By idconstruct on 8/30/2008 12:36:22 AM , Rating: 2
Should be:
"Sell" not "Sale" &
"Quit" not "Quite"


more competition
By amdwilliam1985 on 8/29/2008 3:55:06 PM , Rating: 2
I've been eyeing these netbooks for a while now. The prices has not gone down enough for me to jump on the bandwagon.
Where is the dell's netbook?
Does anyone have an idea when will Dell get their stuff on the market?




RE: more competition
By SilthDraeth on 8/29/2008 4:38:57 PM , Rating: 2
I work for a school district, and our Dell Representative showed us some inside slides on the Dell netbook.
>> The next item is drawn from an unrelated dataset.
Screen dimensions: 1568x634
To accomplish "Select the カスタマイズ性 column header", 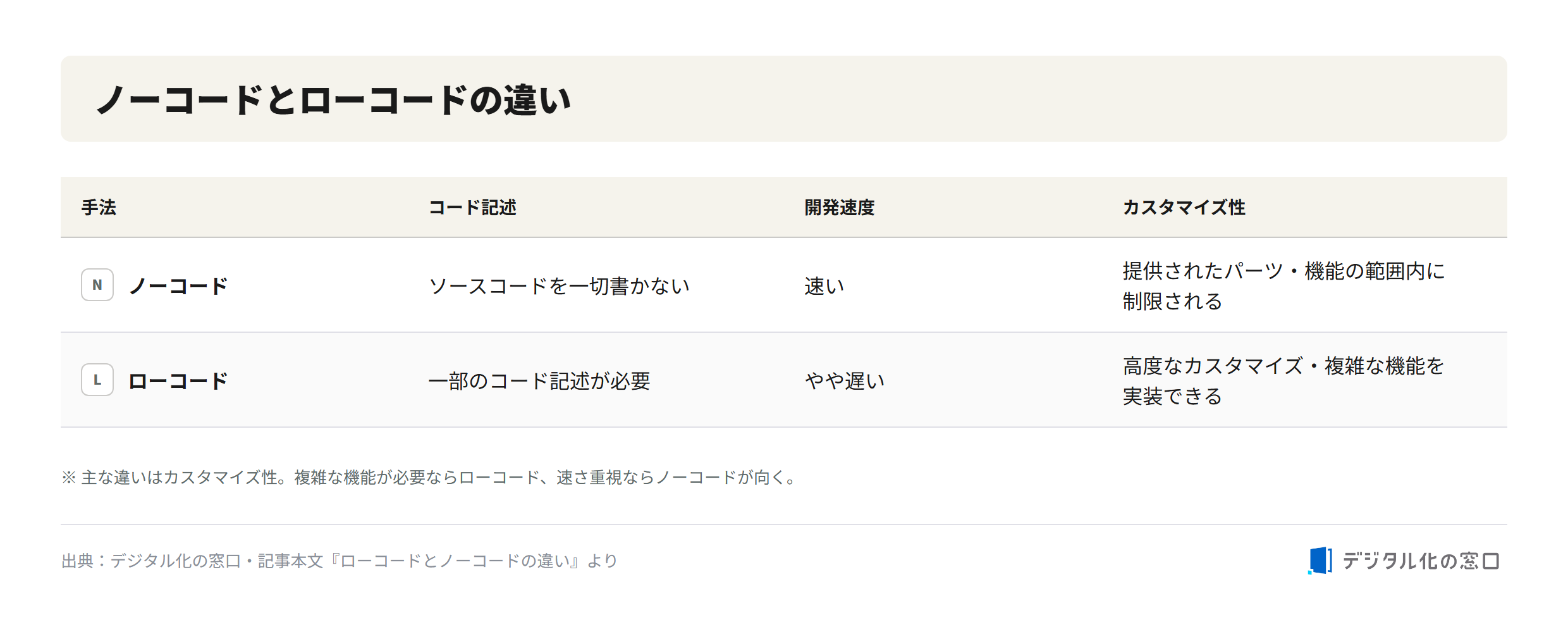I will pos(1184,208).
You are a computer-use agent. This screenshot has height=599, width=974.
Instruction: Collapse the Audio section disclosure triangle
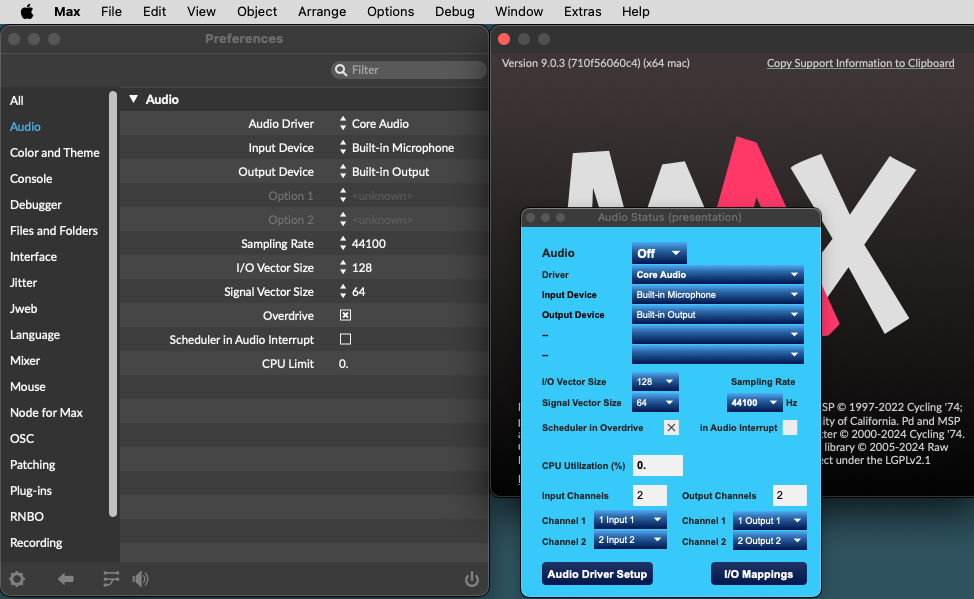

It is very similar to the EEE, or the MSI Wind. It should be out in October or November I believe, though I could be wrong. I don't recall the release date, only that it is complete.


RE: more competition
By idconstruct on 8/30/2008 12:46:24 AM , Rating: 2
Sweet! I've also been eying these up for a while but each offering so far seems to either have one glaring flaw (or two) or the price was just too high.
Wanting this for typical reasons (school, surfing), I would like a reasonable screen and close-to-normal keyboard, but most importantly, long battery life.


Bleh
By Gage8 on 8/30/2008 2:42:16 PM , Rating: 2
I just got the Acer Aspire One
- 8.9 inch screen
- 2.2 lb
- 120GB 5400rpm hard drive
- 1GB mem
- XP home

...all for $350 from Best Buy. Puts this netbook to shame.




RE: Bleh
By jtesoro on 8/31/2008 6:06:20 AM , Rating: 2
Am strongly considering that. How's the battery? And using the mouse pad? Read that the pad is too small and the button placement makes clicking awkward.


RE: Bleh
By Gage8 on 9/1/2008 10:08:47 AM , Rating: 2
Stock 3-cell gives about 2.5 hours. There is a 6-cell coming out that should give 6+ hours. Mouse takes some getting used to, but the software is sophisticated. Except for highlighting text, I never need to use the buttons.

I would not hesitate to recommend it as the best netbook choice at this point. Dell or Lenvo might change that with their offerings. But for $350, that is the cost of an Ipod...this thing is hard to beat.